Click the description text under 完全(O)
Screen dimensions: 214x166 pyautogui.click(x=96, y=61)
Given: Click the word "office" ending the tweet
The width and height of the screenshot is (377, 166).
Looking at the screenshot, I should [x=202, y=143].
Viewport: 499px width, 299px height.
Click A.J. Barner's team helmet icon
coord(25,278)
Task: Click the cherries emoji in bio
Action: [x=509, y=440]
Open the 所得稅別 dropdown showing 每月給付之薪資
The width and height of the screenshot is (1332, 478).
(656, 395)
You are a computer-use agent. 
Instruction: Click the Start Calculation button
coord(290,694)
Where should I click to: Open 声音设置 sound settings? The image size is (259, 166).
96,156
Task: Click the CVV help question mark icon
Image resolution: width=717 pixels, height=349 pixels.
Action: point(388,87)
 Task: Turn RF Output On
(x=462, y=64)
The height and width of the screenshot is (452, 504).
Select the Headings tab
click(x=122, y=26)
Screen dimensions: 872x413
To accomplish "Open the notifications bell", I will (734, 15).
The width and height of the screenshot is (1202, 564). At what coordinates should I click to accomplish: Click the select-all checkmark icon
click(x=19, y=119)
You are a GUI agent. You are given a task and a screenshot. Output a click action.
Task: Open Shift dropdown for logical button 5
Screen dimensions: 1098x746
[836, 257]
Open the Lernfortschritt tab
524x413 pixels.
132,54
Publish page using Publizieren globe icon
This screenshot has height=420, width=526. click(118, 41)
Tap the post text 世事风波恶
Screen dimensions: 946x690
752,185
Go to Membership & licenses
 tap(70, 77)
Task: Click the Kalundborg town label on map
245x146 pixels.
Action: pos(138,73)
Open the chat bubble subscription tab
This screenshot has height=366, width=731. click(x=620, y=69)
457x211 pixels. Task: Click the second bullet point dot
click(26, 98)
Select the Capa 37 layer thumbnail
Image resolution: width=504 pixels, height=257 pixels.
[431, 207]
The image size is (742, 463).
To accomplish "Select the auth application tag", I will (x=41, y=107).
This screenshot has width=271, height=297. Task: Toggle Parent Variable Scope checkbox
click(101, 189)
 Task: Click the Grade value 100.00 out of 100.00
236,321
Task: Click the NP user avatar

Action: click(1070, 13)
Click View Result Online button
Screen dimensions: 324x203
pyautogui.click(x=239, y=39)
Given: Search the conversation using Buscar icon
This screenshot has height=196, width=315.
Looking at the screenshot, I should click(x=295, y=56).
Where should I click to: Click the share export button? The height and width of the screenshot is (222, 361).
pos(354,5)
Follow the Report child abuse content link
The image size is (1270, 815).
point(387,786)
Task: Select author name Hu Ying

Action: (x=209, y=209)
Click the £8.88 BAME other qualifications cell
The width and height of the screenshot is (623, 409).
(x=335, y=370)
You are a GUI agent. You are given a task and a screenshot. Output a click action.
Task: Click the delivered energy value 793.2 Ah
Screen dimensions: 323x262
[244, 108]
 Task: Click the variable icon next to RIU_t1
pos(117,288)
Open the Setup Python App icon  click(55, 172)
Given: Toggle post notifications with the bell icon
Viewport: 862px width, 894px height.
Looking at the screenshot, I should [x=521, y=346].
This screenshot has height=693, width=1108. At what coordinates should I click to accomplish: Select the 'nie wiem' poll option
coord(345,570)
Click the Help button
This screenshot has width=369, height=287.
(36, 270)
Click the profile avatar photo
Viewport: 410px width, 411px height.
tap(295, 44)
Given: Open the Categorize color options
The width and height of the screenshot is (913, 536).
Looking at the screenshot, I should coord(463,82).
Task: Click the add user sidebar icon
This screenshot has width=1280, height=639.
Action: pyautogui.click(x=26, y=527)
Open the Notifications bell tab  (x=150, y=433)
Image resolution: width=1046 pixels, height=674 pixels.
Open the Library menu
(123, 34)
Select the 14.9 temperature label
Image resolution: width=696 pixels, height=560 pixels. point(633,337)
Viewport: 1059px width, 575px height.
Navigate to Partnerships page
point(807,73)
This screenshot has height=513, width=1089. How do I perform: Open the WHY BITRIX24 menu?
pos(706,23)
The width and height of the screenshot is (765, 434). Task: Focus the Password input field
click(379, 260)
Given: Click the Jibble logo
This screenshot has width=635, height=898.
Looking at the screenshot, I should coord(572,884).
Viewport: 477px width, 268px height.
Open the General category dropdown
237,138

———

Every piece of the data must be set down exactly. Omit nothing.

Click the description text under 完全(O)
Screen dimensions: 214x166 pyautogui.click(x=96, y=61)
Given: Click the word "office" ending the tweet
The width and height of the screenshot is (377, 166).
Looking at the screenshot, I should [x=202, y=143].
Viewport: 499px width, 299px height.
Click A.J. Barner's team helmet icon
coord(25,278)
Task: Click the cherries emoji in bio
Action: [x=509, y=440]
Open the 所得稅別 dropdown showing 每月給付之薪資
The width and height of the screenshot is (1332, 478).
(656, 395)
You are a computer-use agent. 
Instruction: Click the Start Calculation button
coord(290,694)
Where should I click to: Open 声音设置 sound settings? The image size is (259, 166).
96,156
Task: Click the CVV help question mark icon
Image resolution: width=717 pixels, height=349 pixels.
Action: point(388,87)
 Task: Turn RF Output On
(x=462, y=64)
The height and width of the screenshot is (452, 504).
Select the Headings tab
click(x=122, y=26)
Screen dimensions: 872x413
To accomplish "Open the notifications bell", I will (734, 15).
The width and height of the screenshot is (1202, 564). At what coordinates should I click to accomplish: Click the select-all checkmark icon
click(x=19, y=119)
You are a GUI agent. You are given a task and a screenshot. Output a click action.
Task: Open Shift dropdown for logical button 5
Screen dimensions: 1098x746
[836, 257]
Open the Lernfortschritt tab
524x413 pixels.
132,54
Publish page using Publizieren globe icon
This screenshot has height=420, width=526. click(118, 41)
Tap the post text 世事风波恶
Screen dimensions: 946x690
752,185
Go to Membership & licenses
 tap(70, 77)
Task: Click the Kalundborg town label on map
245x146 pixels.
Action: pos(138,73)
Open the chat bubble subscription tab
This screenshot has height=366, width=731. click(x=620, y=69)
457x211 pixels. Task: Click the second bullet point dot
click(26, 98)
Select the Capa 37 layer thumbnail
Image resolution: width=504 pixels, height=257 pixels.
[431, 207]
The image size is (742, 463).
To accomplish "Select the auth application tag", I will (x=41, y=107).
This screenshot has width=271, height=297. Task: Toggle Parent Variable Scope checkbox
click(101, 189)
 Task: Click the Grade value 100.00 out of 100.00
236,321
Task: Click the NP user avatar

Action: click(1070, 13)
Click View Result Online button
Screen dimensions: 324x203
pyautogui.click(x=239, y=39)
Given: Search the conversation using Buscar icon
This screenshot has height=196, width=315.
Looking at the screenshot, I should click(x=295, y=56).
Where should I click to: Click the share export button? The height and width of the screenshot is (222, 361).
pos(354,5)
Follow the Report child abuse content link
The image size is (1270, 815).
point(387,786)
Task: Select author name Hu Ying

Action: (x=209, y=209)
Click the £8.88 BAME other qualifications cell
The width and height of the screenshot is (623, 409).
(x=335, y=370)
You are a GUI agent. You are given a task and a screenshot. Output a click action.
Task: Click the delivered energy value 793.2 Ah
Screen dimensions: 323x262
[244, 108]
 Task: Click the variable icon next to RIU_t1
pos(117,288)
Open the Setup Python App icon  click(55, 172)
Given: Toggle post notifications with the bell icon
Viewport: 862px width, 894px height.
Looking at the screenshot, I should [x=521, y=346].
This screenshot has height=693, width=1108. At what coordinates should I click to accomplish: Select the 'nie wiem' poll option
coord(345,570)
Click the Help button
This screenshot has width=369, height=287.
(36, 270)
Click the profile avatar photo
Viewport: 410px width, 411px height.
tap(295, 44)
Given: Open the Categorize color options
The width and height of the screenshot is (913, 536).
Looking at the screenshot, I should coord(463,82).
Task: Click the add user sidebar icon
This screenshot has width=1280, height=639.
Action: pyautogui.click(x=26, y=527)
Open the Notifications bell tab  (x=150, y=433)
Image resolution: width=1046 pixels, height=674 pixels.
Open the Library menu
(123, 34)
Select the 14.9 temperature label
Image resolution: width=696 pixels, height=560 pixels. point(633,337)
Viewport: 1059px width, 575px height.
Navigate to Partnerships page
point(807,73)
This screenshot has height=513, width=1089. How do I perform: Open the WHY BITRIX24 menu?
pos(706,23)
The width and height of the screenshot is (765, 434). Task: Focus the Password input field
click(379, 260)
Given: Click the Jibble logo
This screenshot has width=635, height=898.
Looking at the screenshot, I should coord(572,884).
Viewport: 477px width, 268px height.
Open the General category dropdown
237,138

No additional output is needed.